**WHAT THE TASK ASKS**
For this exercise, return only the lines in the records below from the one holding "Image resolution: width=615" through the one holding "Task: Switch to the 大纲 outline tab", including both, exactly as they appear and without pictures.

**AVAILABLE RECORDS**

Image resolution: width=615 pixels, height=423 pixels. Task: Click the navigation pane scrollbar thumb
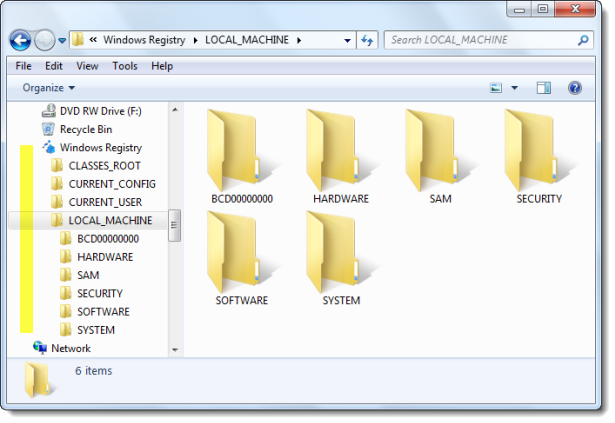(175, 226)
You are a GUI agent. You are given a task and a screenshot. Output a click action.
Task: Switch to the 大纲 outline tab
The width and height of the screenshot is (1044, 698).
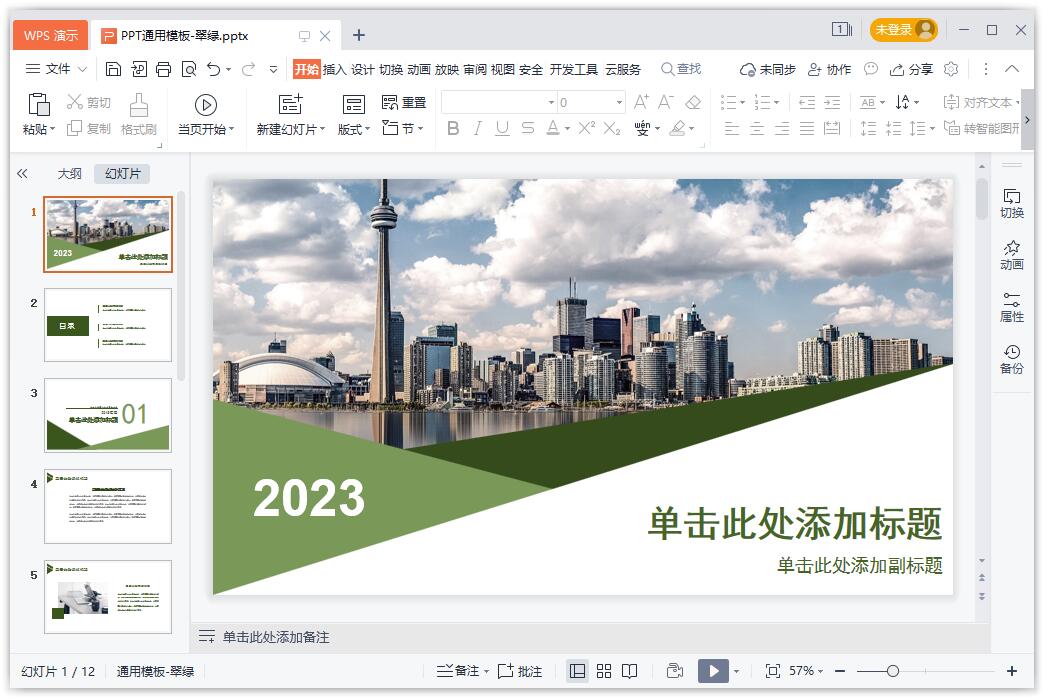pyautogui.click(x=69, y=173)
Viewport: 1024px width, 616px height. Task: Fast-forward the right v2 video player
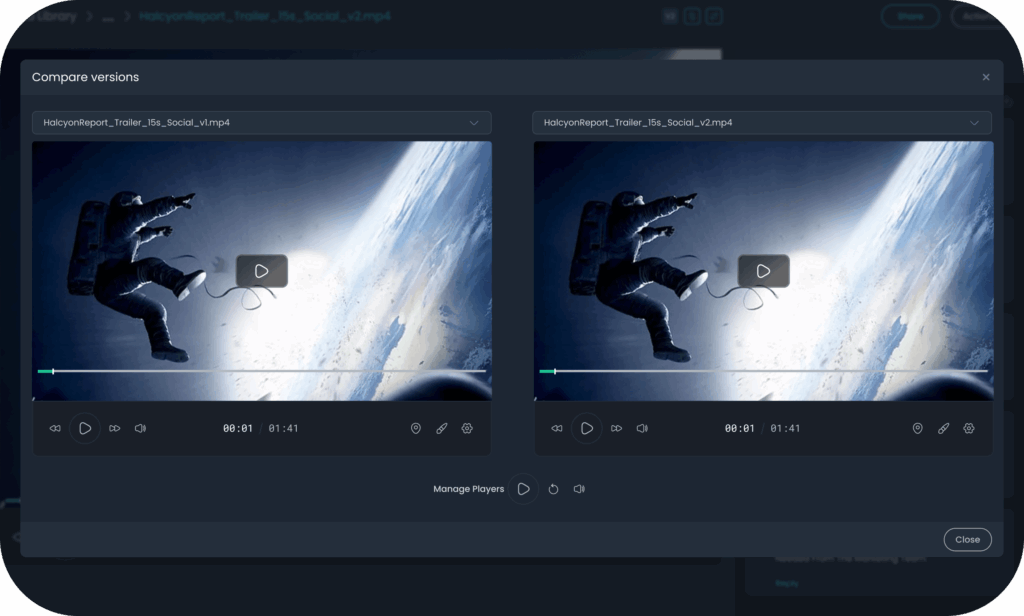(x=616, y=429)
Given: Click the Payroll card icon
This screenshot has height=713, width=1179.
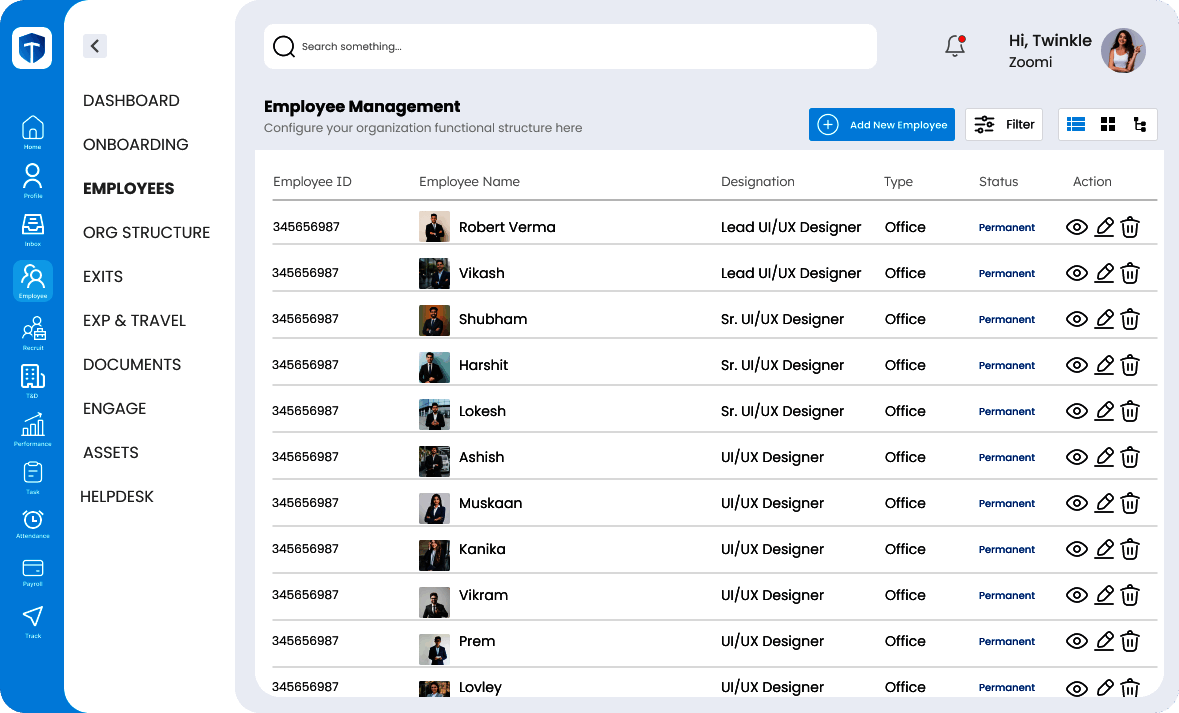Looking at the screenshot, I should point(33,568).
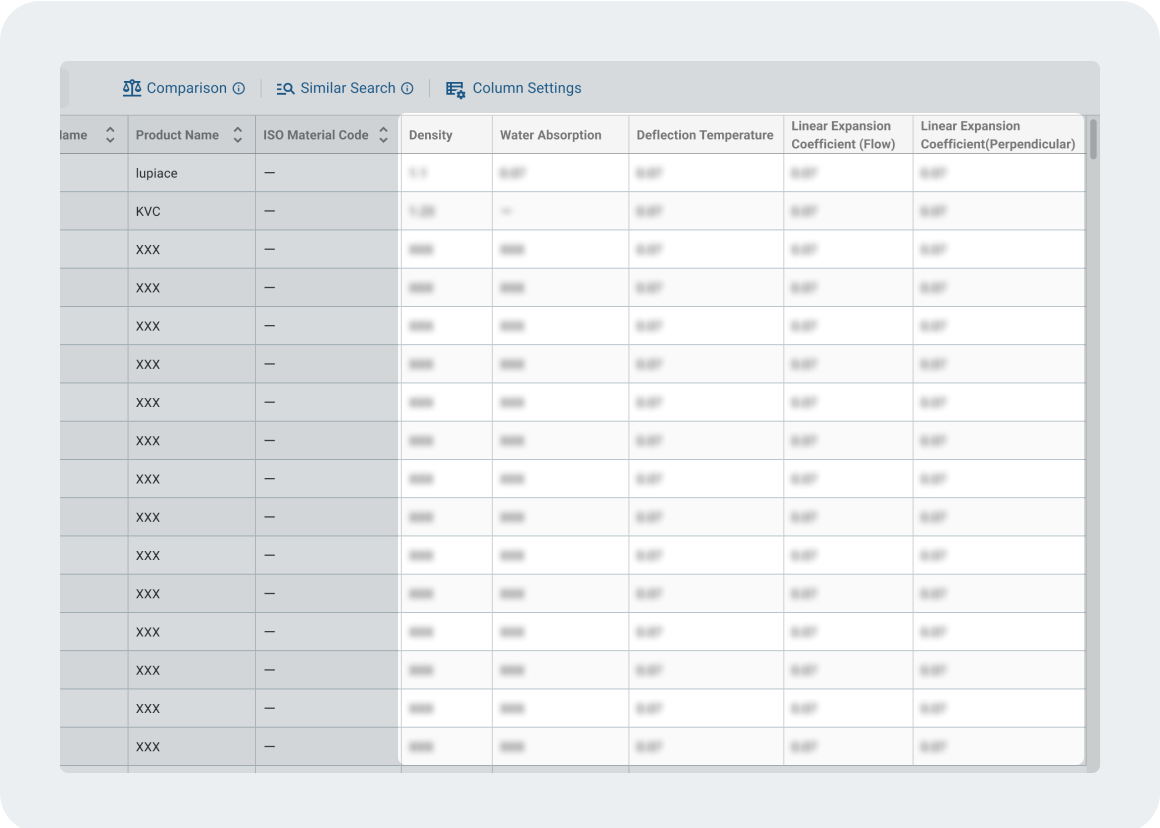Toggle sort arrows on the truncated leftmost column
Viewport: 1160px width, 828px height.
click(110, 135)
--
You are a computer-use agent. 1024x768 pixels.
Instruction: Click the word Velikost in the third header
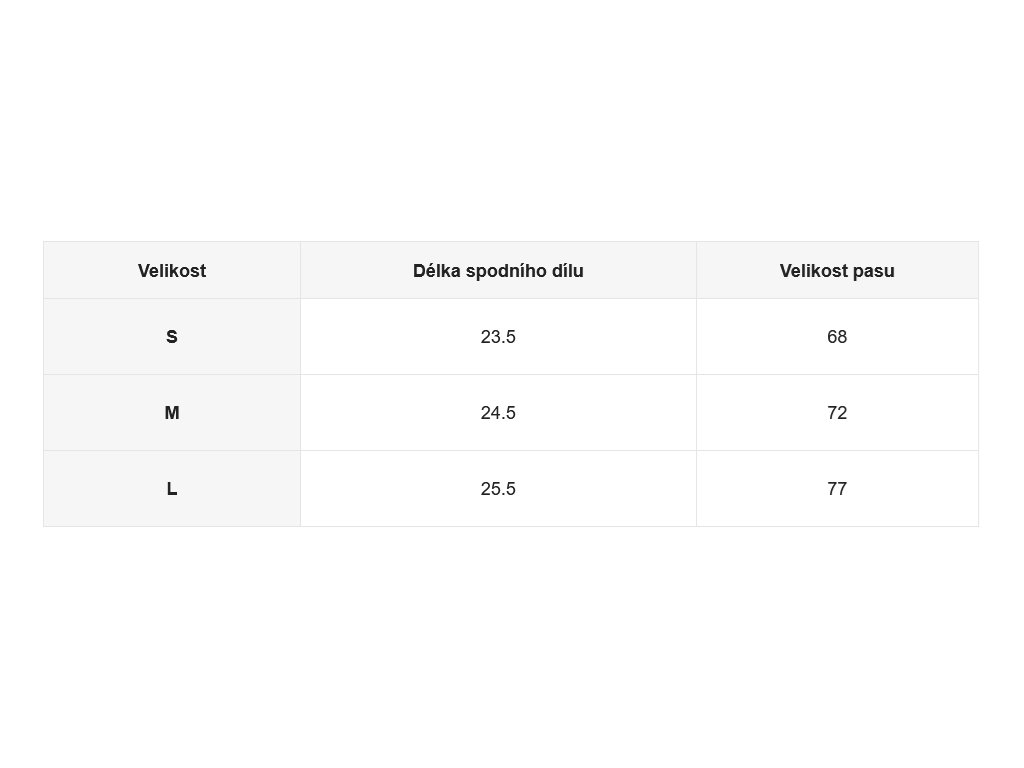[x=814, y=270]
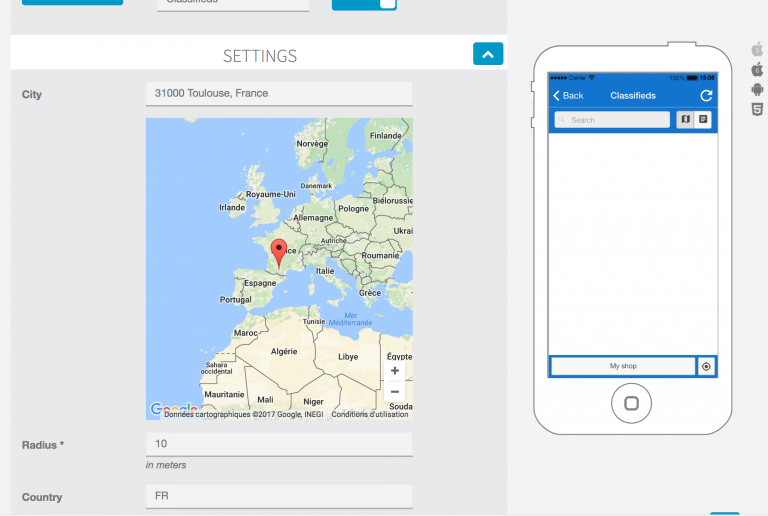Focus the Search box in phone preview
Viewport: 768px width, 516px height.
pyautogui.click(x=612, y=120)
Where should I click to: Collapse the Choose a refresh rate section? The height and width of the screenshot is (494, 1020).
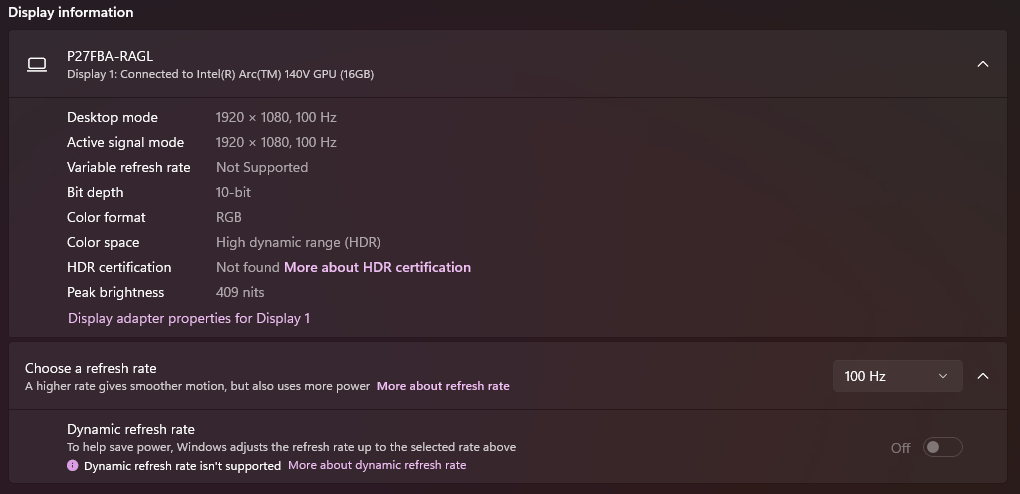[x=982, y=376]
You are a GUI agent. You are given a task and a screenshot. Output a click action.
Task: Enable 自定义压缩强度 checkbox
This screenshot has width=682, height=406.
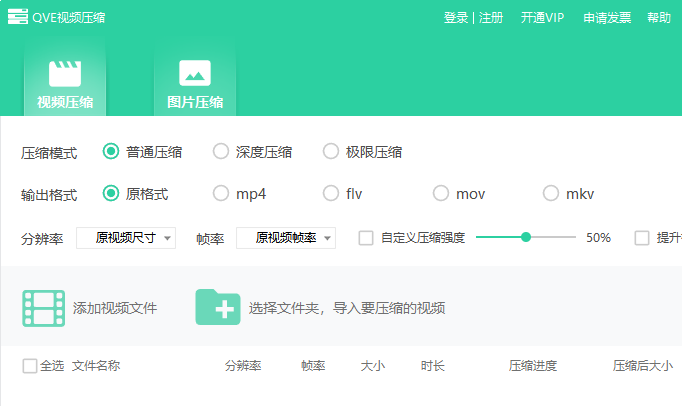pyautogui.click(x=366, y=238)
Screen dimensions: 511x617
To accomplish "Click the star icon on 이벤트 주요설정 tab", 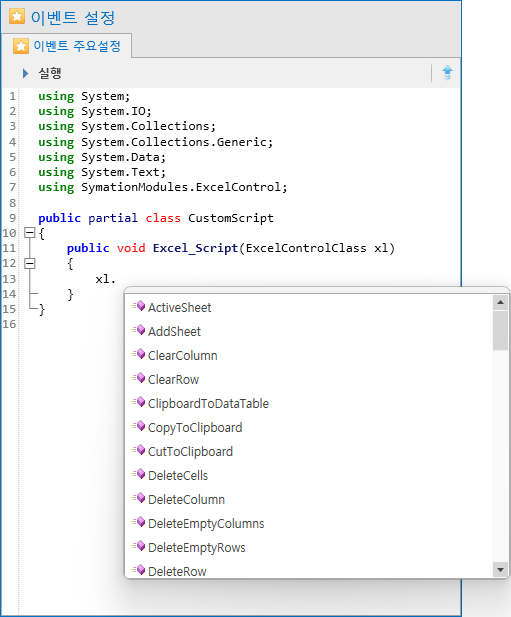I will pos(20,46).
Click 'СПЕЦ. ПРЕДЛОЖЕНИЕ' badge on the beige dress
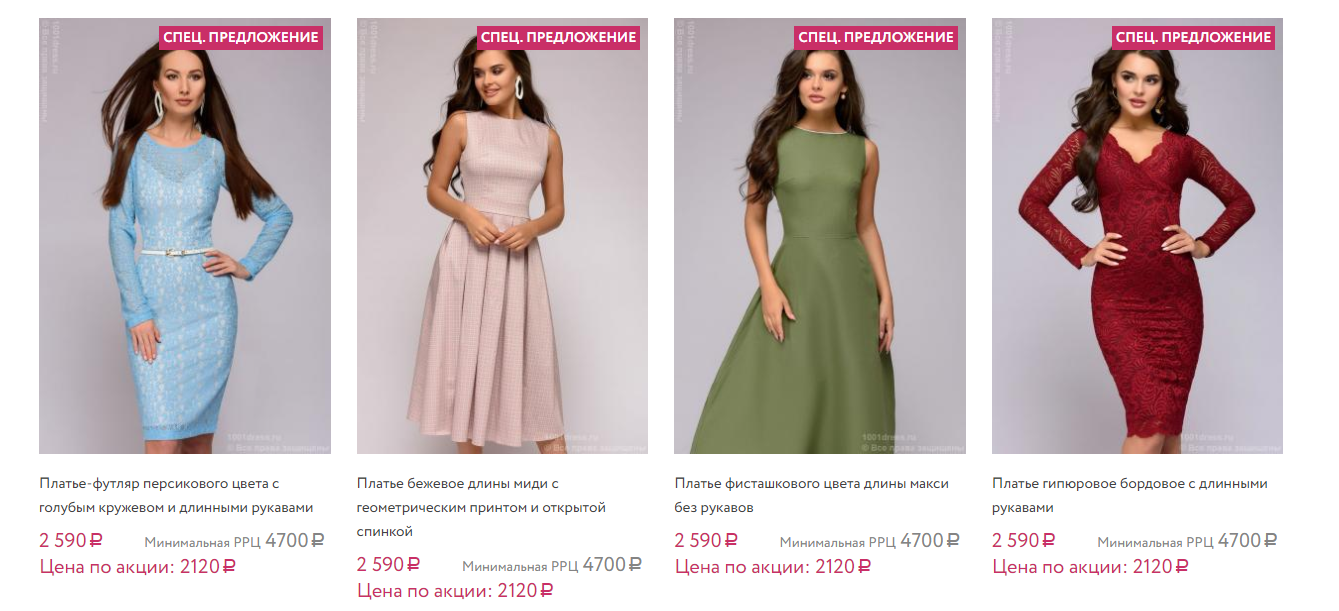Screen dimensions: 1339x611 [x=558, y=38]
==
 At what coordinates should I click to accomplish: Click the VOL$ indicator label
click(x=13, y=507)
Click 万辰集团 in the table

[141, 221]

**WRITTEN REPLY**
Image resolution: width=615 pixels, height=423 pixels. Task: Click the navigation pane scrollbar thumb
(175, 226)
You are a GUI agent. You are given a task and a screenshot. Output a click action.
Task: Switch to the 大纲 outline tab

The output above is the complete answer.